= TEXT SHOWN =

Quebec activist asks companies to reward long-term investors

Increased dividends, voting rights sought to limit influence of short-term buyers

JANET McFARLAND

From Tuesday's Globe and Mail

Quebec shareholder rights advocate Yves Michaud wants Canada's largest companies to give special voting and dividend rights to investors if they have owned their shares for more than a year.

The Quebec-based Movement for the Education and Defence of Shareholders, led by Mr. Michaud, has submitted shareholder proxy resolutions to 11 major companies, hoping to encourage longer-term share ownership to counter the power of hedge funds and other short-term investors.

One resolution proposes increasing dividends by 10 per cent for investors who have owned their shares for two years or more, while a second proposes giving voting rights only to shareholders who have owned their shares for at least a year.

"This proposal was written in order to put some handicaps on traders that are trying to make a fast buck or to [exert] influence by buying a lot of shares in order to beat or approve some proposals by shareholders," Mr. Michaud said in an interview.

Mr. Michaud has long peppered major corporations with annual shareholder resolutions and has had some high-profile successes with his campaigns. In 1996, for example, he won a landmark court victory against two banks, forcing them to put his proposals on their proxies. In 1998, National Bank of Canada agreed to his proposal to allow shareholders to vote for each individual director on the board - a practice that has become increasingly common. In 2000, he succeeded in convincing banks to reveal how much they pay their auditors for non-audit work, which is now a requirement for all companies.

= USING THE INFORMATION =
A. In the article on Yves Michaud's shareholder proposals, by what percentage would dividends rise for investors who have held their shares for two years or more?
B. Write the next few paragraphs of the article on Yves Michaud's shareholder proposals, picking up after its final sentence.
The material placed after this article is separate from it and unrelated to its content.

= LISTED RECORDS =
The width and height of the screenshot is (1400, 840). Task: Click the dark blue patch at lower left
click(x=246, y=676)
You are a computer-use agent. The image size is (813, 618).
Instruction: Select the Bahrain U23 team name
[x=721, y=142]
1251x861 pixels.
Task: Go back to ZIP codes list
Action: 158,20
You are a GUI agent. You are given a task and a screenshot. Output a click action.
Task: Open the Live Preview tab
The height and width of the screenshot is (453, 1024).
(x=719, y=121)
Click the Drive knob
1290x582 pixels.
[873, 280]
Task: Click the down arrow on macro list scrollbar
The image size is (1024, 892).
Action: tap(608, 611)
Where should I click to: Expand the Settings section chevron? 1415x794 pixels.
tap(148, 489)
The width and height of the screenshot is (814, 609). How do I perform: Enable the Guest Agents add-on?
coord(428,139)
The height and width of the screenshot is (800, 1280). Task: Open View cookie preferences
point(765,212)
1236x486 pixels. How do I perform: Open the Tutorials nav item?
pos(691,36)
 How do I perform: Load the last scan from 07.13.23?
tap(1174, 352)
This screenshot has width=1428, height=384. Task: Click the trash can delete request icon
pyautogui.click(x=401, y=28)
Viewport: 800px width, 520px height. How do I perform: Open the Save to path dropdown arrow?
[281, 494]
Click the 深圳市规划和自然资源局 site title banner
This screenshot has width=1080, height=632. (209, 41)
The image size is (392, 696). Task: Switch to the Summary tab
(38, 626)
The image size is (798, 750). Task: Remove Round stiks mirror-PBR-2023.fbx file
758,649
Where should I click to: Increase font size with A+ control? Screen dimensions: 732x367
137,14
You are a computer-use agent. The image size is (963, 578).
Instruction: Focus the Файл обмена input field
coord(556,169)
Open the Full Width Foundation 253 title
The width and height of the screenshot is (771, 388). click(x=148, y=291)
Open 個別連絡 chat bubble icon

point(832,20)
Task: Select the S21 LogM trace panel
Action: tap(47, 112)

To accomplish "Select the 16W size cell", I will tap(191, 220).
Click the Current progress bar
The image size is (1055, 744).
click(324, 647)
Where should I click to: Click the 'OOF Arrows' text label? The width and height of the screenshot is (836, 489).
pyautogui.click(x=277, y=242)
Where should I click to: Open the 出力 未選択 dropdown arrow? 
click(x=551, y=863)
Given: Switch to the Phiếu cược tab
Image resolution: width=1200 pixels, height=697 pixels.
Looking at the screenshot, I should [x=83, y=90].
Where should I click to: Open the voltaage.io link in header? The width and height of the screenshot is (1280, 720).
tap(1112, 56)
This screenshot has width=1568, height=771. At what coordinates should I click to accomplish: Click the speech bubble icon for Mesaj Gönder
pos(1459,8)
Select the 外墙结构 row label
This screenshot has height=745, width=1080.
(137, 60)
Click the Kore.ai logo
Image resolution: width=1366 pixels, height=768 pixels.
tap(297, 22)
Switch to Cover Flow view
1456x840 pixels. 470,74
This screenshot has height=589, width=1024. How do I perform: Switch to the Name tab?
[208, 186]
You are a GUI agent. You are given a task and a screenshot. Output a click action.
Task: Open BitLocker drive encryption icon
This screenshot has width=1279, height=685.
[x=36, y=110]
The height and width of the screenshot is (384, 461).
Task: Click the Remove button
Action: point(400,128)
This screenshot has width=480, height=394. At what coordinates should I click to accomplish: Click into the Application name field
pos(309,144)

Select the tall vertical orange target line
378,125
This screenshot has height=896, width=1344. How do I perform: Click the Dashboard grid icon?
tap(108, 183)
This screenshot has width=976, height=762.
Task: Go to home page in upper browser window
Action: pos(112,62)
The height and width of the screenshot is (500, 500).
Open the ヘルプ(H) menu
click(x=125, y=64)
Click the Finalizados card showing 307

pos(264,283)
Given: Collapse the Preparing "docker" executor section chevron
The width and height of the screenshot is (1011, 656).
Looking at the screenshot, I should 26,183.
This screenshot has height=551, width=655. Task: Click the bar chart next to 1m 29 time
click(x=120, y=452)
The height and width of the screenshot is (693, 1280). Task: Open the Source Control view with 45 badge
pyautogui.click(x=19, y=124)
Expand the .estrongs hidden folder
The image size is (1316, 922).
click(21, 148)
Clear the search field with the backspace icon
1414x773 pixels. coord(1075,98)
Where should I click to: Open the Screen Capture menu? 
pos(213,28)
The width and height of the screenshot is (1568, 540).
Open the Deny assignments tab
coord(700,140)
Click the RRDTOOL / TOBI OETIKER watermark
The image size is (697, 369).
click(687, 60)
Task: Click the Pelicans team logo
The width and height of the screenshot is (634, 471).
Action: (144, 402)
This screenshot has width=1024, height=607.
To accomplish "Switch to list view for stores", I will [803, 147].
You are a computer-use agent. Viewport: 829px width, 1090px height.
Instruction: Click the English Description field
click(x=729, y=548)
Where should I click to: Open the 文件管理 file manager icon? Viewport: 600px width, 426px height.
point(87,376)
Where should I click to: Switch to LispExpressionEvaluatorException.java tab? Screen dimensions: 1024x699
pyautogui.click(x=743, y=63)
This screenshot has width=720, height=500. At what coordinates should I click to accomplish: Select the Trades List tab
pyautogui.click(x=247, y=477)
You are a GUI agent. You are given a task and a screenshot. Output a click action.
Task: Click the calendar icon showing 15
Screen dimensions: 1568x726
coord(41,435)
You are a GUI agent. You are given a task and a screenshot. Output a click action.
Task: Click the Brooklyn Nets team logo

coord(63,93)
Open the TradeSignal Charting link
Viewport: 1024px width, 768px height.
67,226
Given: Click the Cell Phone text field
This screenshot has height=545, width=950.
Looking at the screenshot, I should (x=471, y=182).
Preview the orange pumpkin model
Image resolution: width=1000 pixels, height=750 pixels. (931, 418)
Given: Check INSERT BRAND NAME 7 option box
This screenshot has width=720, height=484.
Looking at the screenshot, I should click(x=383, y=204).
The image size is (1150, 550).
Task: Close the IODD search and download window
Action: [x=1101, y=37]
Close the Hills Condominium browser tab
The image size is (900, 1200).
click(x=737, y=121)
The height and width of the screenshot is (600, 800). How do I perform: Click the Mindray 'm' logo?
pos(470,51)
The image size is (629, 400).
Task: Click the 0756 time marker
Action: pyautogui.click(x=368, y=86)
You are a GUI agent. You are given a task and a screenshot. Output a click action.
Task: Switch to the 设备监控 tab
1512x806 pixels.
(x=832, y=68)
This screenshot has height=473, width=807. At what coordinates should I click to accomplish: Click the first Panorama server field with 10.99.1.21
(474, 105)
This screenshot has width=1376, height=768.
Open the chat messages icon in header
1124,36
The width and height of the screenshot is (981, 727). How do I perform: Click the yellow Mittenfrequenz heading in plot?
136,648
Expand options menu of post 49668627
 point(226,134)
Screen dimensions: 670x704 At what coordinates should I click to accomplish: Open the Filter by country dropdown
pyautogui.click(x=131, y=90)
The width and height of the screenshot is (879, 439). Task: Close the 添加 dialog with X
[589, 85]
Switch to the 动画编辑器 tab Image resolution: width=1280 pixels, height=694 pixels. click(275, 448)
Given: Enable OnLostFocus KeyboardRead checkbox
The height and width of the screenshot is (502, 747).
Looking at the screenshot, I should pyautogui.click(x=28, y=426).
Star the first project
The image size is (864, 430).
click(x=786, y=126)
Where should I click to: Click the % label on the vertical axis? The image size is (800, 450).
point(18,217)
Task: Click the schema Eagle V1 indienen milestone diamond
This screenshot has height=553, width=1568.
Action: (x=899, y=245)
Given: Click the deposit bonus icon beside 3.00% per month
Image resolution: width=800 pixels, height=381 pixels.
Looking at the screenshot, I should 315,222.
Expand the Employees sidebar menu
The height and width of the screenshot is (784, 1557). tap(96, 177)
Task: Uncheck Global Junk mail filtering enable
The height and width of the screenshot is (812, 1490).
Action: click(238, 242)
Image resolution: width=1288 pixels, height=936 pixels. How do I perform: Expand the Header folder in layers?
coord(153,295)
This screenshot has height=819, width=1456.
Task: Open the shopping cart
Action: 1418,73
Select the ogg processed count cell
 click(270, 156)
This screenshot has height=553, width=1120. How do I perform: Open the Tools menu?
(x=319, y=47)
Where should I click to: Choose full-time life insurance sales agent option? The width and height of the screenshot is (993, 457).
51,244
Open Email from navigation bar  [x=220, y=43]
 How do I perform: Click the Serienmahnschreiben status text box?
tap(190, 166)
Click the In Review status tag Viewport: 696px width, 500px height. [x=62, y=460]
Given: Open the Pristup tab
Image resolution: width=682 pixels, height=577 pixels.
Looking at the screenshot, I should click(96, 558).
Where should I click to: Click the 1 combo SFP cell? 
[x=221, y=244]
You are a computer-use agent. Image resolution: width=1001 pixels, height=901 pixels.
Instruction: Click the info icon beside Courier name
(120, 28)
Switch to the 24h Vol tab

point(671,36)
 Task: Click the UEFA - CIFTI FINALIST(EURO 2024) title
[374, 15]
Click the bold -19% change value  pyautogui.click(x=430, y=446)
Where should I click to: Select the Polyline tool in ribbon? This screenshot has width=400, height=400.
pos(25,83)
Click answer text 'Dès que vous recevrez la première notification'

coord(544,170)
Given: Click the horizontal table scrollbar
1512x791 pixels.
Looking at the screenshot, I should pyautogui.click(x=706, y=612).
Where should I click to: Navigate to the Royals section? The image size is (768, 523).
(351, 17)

= ANSWERS FOR EACH ITEM =
A. By 10 percent.

B.
His latest resolutions have been sent to seven major banks as well as BCE Inc., Bombardier Inc., Manulife Financial Corp. and Power Corp. of Canada. The group wants the issues added to the ballot for voting by shareholders at each company's next annual meeting.

One company that may lend a sympathetic ear to the proposals is Power Corp., where chairman and co-CEO Paul Desmarais Jr. has spoken about the dangers posed by the explosive growth of hedge funds and other private equity funds.

At Power Corp.'s annual meeting in May, Mr. Desmarais said many alternative investment funds have short time horizons and don't favour patient, long-term management of capital, pushing companies to make drastic changes that will result in quick added value for shareholders, such as sales or spinoffs.

In June, Mr. Desmarais talked to reporters about the merits of rewarding long-term shareholders with extra voting rights or tax breaks. He noted that legislation passed in France in 1994 allows companies to give special rights to investors who own shares for at least five years.

Power Corp. spokesman Edward Johnson said the company had just received the proposals from Mr. Michaud's group last week and could not comment on whether it will support or oppose the proposals.

"We haven't really studied it. We just got the proposals a couple of days ago," he said.

The idea of tying voting rights to long-term share ownership was proposed last year in a paper published by the Montreal-based Institute for Governance of Private and Public Organizations. The institute's board, which adopted the report, includes major shareholders such as Stephen Jarislowsky of investment firm Jarislowsky Fraser Ltd. and Claude Lamoureux, CEO of the Ontario Teachers' Pension Plan.

The report said giving shareholders immediate rights of corporate citizenship is akin to letting tourists vote in an election.

But many details remain untested. For example, Mr. Michaud says his group's lawyers believe companies could change their voting rights by simply amending their bylaws and without requiring changes to legislation such as the Canada Business Corporations Act. If legislative changes are required, he believes it could be done quickly with lobbying by major companies - assuming they get behind the proposal.

It's also unclear how the proposals would affect trading in companies' shares. Hedge funds, for example, may avoid stocks where they do not have voting rights. And without their trading, there may be less liquidity in the shares - especially at key trading times, such as after takeover bids have been announced.

Even among shareholder advocates, there is not universal support for the proposals.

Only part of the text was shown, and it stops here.